March 12, 2014

How Does Japan Do Metal?

Ozzy Osbourne just rolled over in his grave... What? He's not
dead?... You sure?... Has anyone checked his pulse lately?
The answer is that they they do it like they do everything else, kinda weird with a splash of cuteness. I am talking about an odd new trend called baby metal. A friend of mine who is now living over seas suggested that I investigate this new music styling, and I thought it might be worth a blog post. I'm always up for a challenge. Before I begin let me clarify something, Babymetal is the name of the band that started this genre, sometimes called baby metal or kawaii metal (cute metal.)

The band, Babymetal consists of three girls, Moa Kikuchi, Suzuka Nakamoto, and Yui Mizuno. Suzuka is the frontman (front-person?) She is the oldest of the group (she will be seventeen in December,) and from what I can gather this whole craze stems from her. In Japan, she was an Idol, a contestant on Japanese Idol which is exactly what you think it is. However, Japanese Idol is not like American Idol (from what I can gather,) as the Japanese version seems to feature various groups competing together. Those groups can then break off into sub-groups, (because you know... Japan.) For instance, Suzuka was a founding member of the idol group, Sakura Gakuin, which is the larger group. The girls in that group then formed so-called clubs, smaller groups, that still associate with the larger unit. One of those smaller units formed by Suzuka (or more appropriately her record label, Amuse, Inc.) was a heavy metal group that was named Babymetal, in 2010. (Also she changed her name to Su-metal when the group was formed.)

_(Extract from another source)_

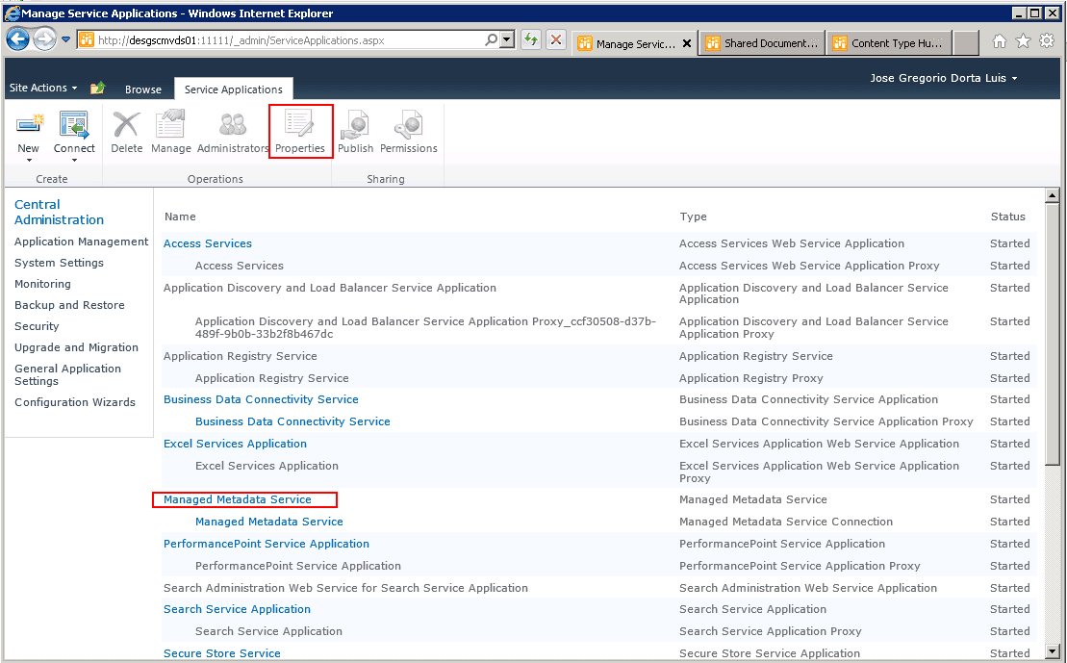Click the Publish ribbon icon
Viewport: 1067px width, 663px height.
[x=355, y=126]
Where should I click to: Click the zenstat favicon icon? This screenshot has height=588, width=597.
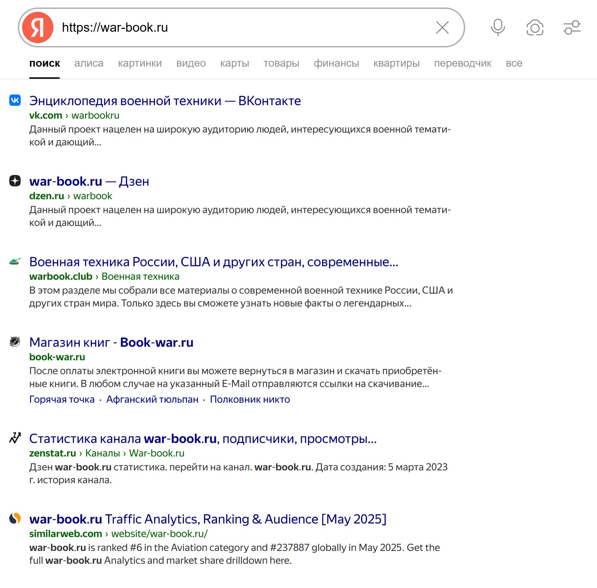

Now fast forward to 2013. Suzuka graduated from junior high school, and by the laws of Japan (or her record label... It's not clear which), she was no longer allowed to be in the idol group, Sakura Garkuin, because it was a group for just preteen girls. Don't worry she was given an appropriate graduation concert to celebrate the milestone. That also should have meant that she aged out of being in Babymetal, because that group was just a sub-group of Sakura Garkuin, but instead she said, "F#ck it," (direct quote) and the group broke away from its parent group, and kept on rocking, despite Suzuka's advanced age of sixteen.

The group's sound is a mix of American metal and Japanese pop, and the comments on their YouTube videos range from praise to hatred to perversion, (because you know... the Internet.) Comments like, "This isn't metal. This is sh*t," or "This is a disgrace to the throat-screeching/roaring heritage my forefathers fought for," often seem to be in direct competition with comments such as "This is the most awesomest thing that ever awesomed," and "This is my guilty pleasure," (which also may fall under the perverted category, for anyone keeping score.)

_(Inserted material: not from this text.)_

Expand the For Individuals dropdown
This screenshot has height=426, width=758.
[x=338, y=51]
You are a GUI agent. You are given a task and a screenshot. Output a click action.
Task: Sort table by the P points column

One of their hit songs, Megitsune
Really people (and by people I mean Americans) just seemed fascinated by this trend and those like it that come out of Japan. Hell the Internet holds the entire country up as some kind of mystical fairyland where anything crazy is not only possible but mandated by law. This is a complex image that arose for several reasons, most of which has more to do with us than our friends across the Pacific. After all, when we look across the ocean we see a culture that resembles our own: free, capitalistic, and modernized, but with a divergent history and culture hidden below its surface. It is a funhouse reflection where things look the same but still different, and the "other" dressed in westernized clothing can sometimes scare people more than Hitler wearing a bow-tie. However, the stereotype of what Japan "is" also tends to amplify anything like baby metal to absurd proportions for us poor confused Americans. In actuality it is not anything different than what we have in the US.

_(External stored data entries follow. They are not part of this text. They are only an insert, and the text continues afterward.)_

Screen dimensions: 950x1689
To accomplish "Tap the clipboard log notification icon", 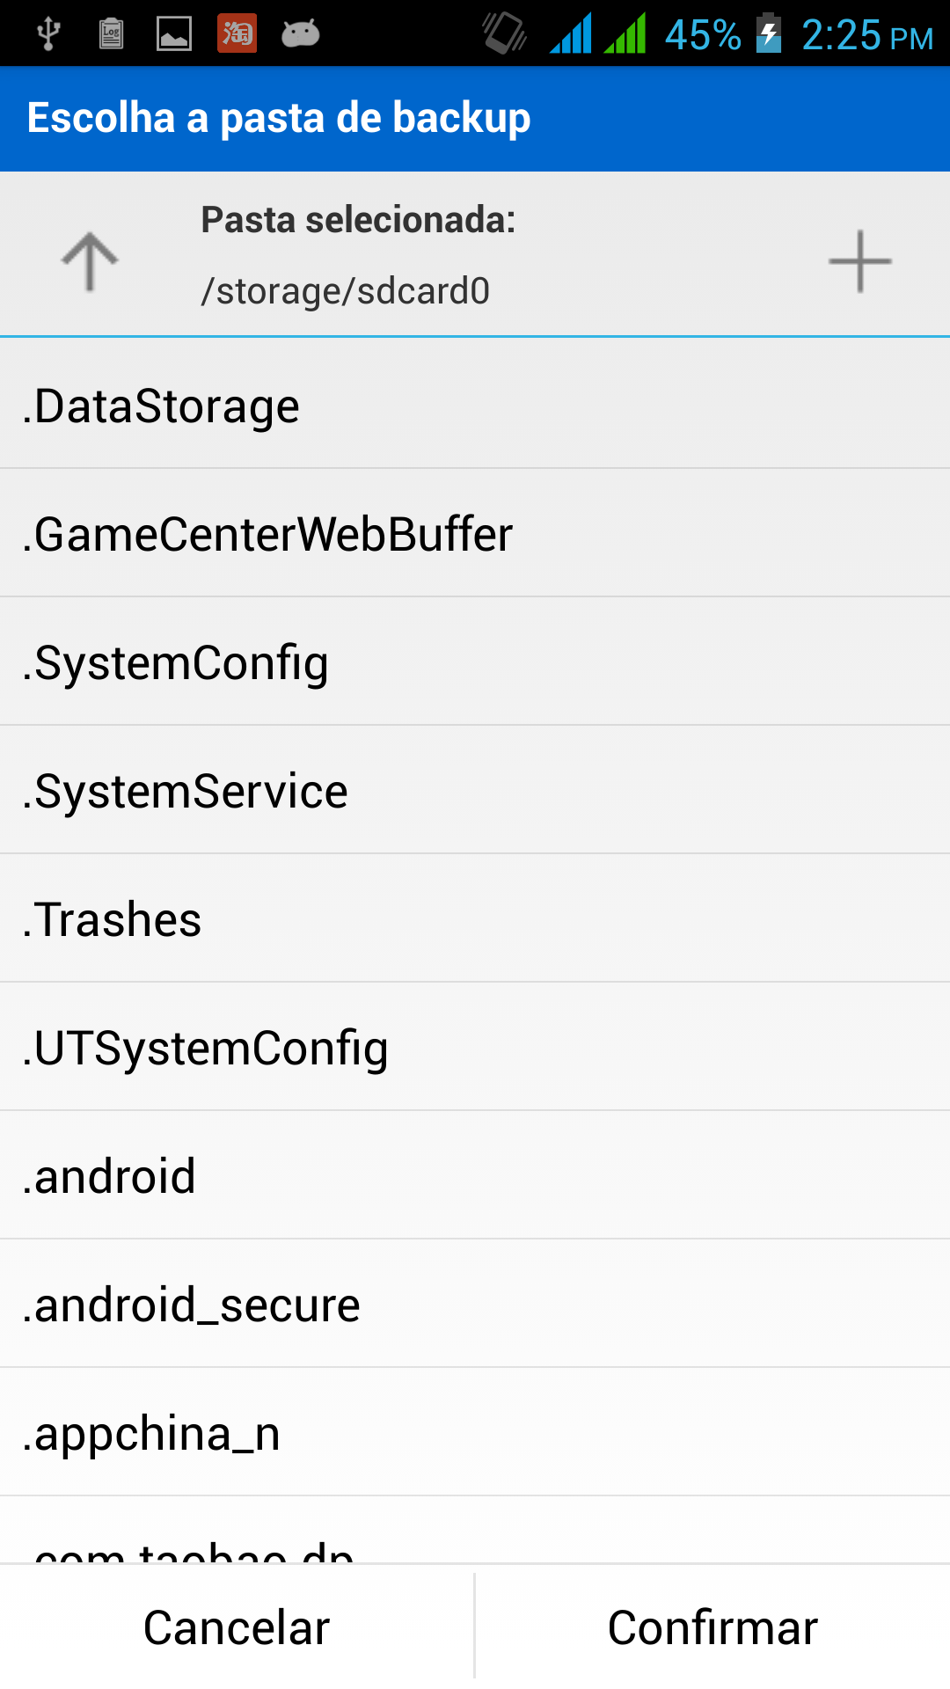I will pos(111,34).
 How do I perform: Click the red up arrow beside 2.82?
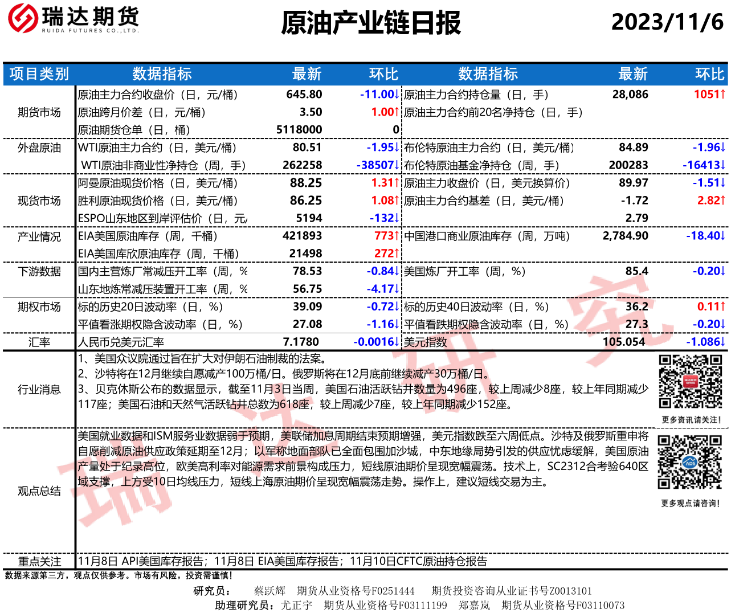(x=722, y=201)
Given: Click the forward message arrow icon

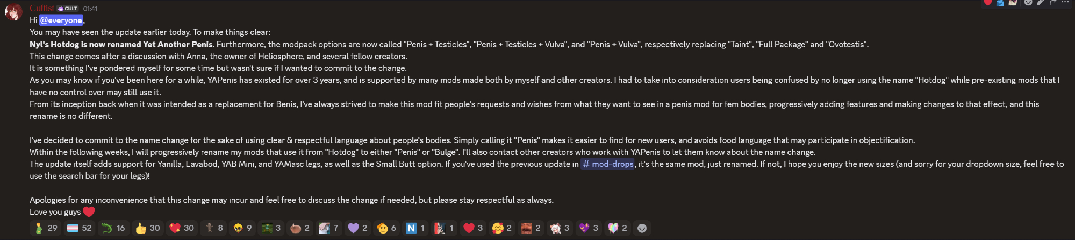Looking at the screenshot, I should point(1053,2).
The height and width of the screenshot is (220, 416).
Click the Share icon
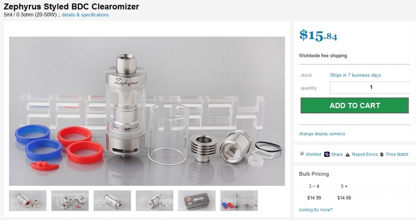[x=327, y=155]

Stylistically, they fuse two genres together, but really that's nothing new. We have fused everything from rock to rap to country to whatever Kayne West claims to be today. This is just another link in that chain. Some people have a problem because the girls are very young, but if that's your gripe take it up with Justin Beiber, prepubescent Michael Jackson, or anyone at the Disney Corporation. If I am offended by any aspect of the trend of baby metal, it is that the aforementioned group is really more of a construct of a record company than any one single artist. The girls don't write their own songs, they are performers, which if you are keeping score is a formula they got from us, (because you know... America.)

We often like to point at things like baby metal or vending machines that dispense used panties and stare in anime-like-wide-eyed wonder at the Japanese, when the truth is that in Japan those are considered the same kind of societal fringe behavior that they are here. Its judging a culture based on what they put on the Internet. It would be like Japan pointing at America and saying we are all porn addicts with an unhealthy love of kittens and Jennifer Lawrence. Baby metal is as much a fad in Japan as pogs were in America. If you don't believe me, listen to someone who has lived there. I am an admitted admirer of Japan. It is a country steeped in culture, history, freedom, and sushi. It defines and breaks our stereotypes all the time. Also, once you listen to the songs a few times (as I have during the researching of this article) Babymetal is kind of catchy.

Chocolate, this may be my new favorite song.